THE TASK: From the material below, reproduce exactly the stretch of lines that begins with the line holding "This screenshot has height=600, width=960." and ends with the line holding "red X remove", skipping the pictures.

INFORMATION SUPPLIED:

────────────────────────────────────────

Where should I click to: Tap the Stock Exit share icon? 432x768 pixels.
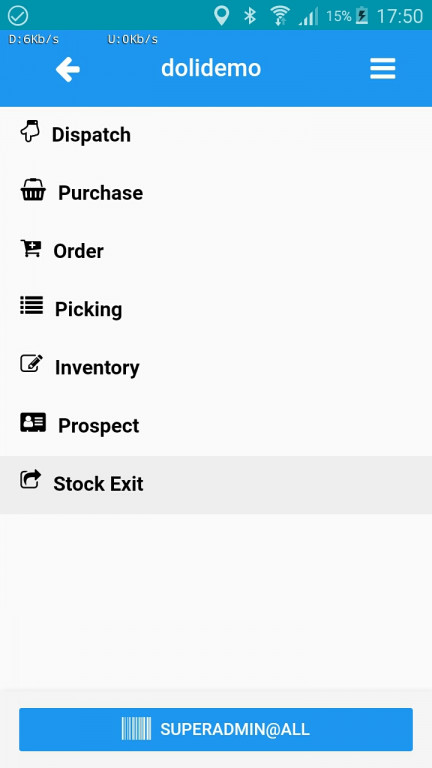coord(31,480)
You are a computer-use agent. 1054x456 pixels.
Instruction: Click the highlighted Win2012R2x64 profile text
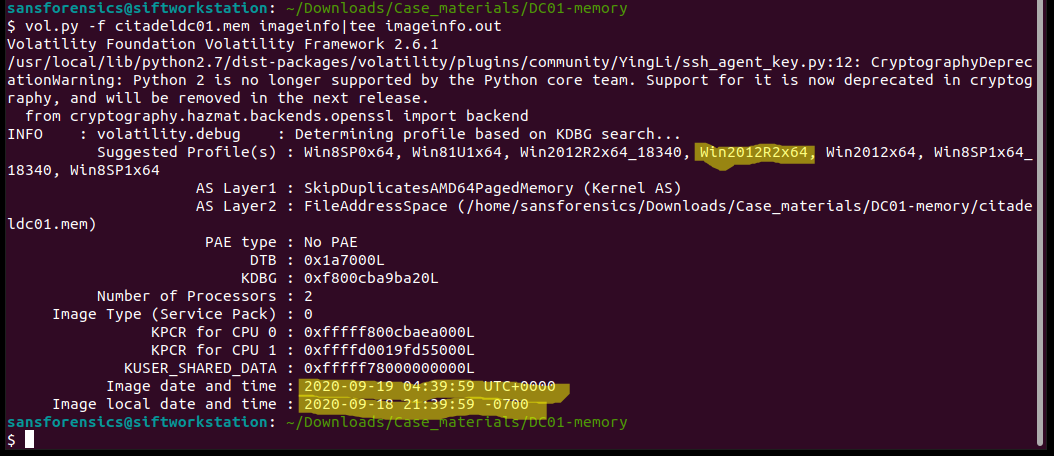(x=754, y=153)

────────────────────────────────────────

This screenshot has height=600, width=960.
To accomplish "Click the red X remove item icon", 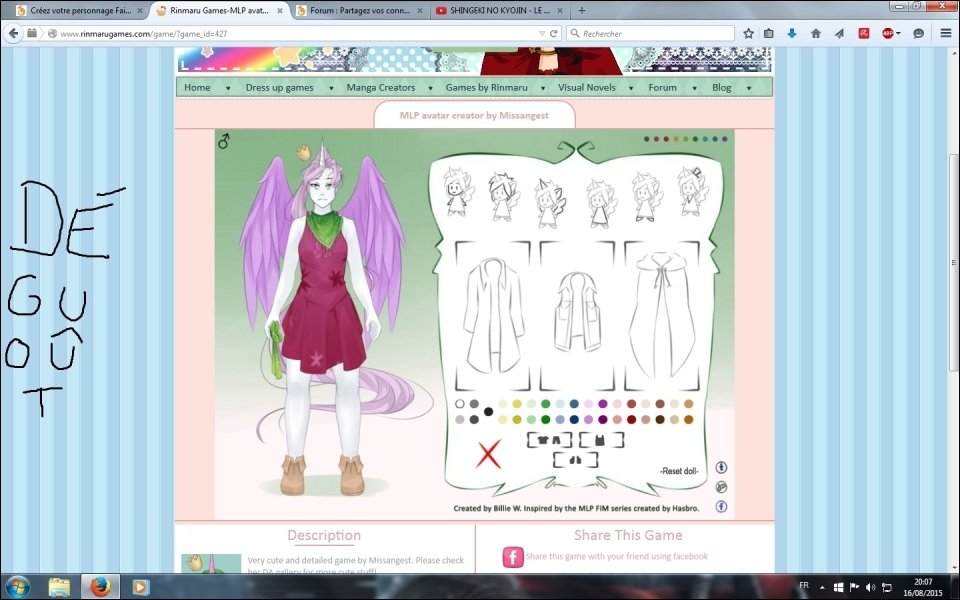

────────────────────────────────────────

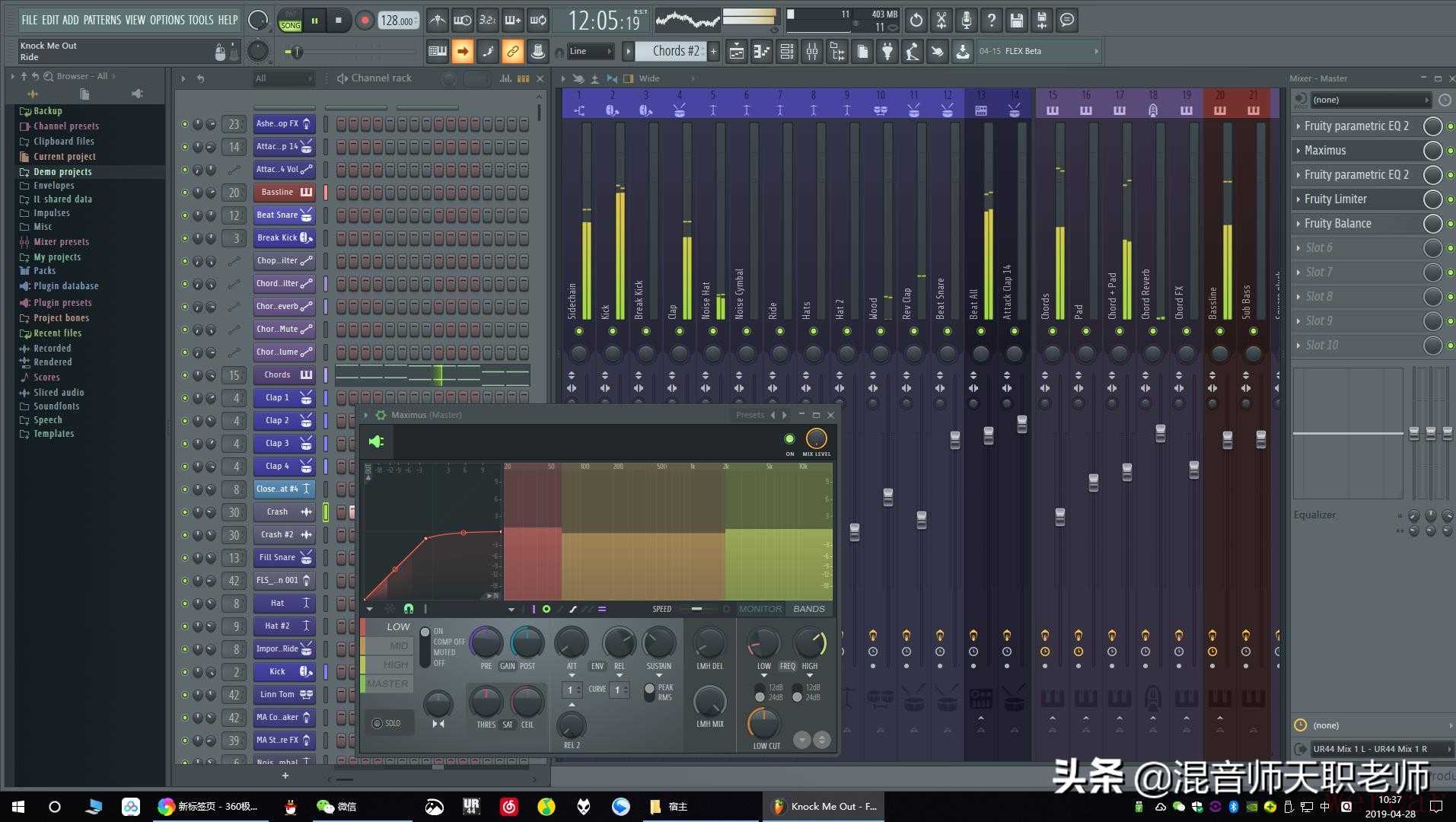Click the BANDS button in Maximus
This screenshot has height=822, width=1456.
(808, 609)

────────────────────────────────────────

TASK RESULT:
This screenshot has height=600, width=960.
To accomplish "Click the red X remove item icon", 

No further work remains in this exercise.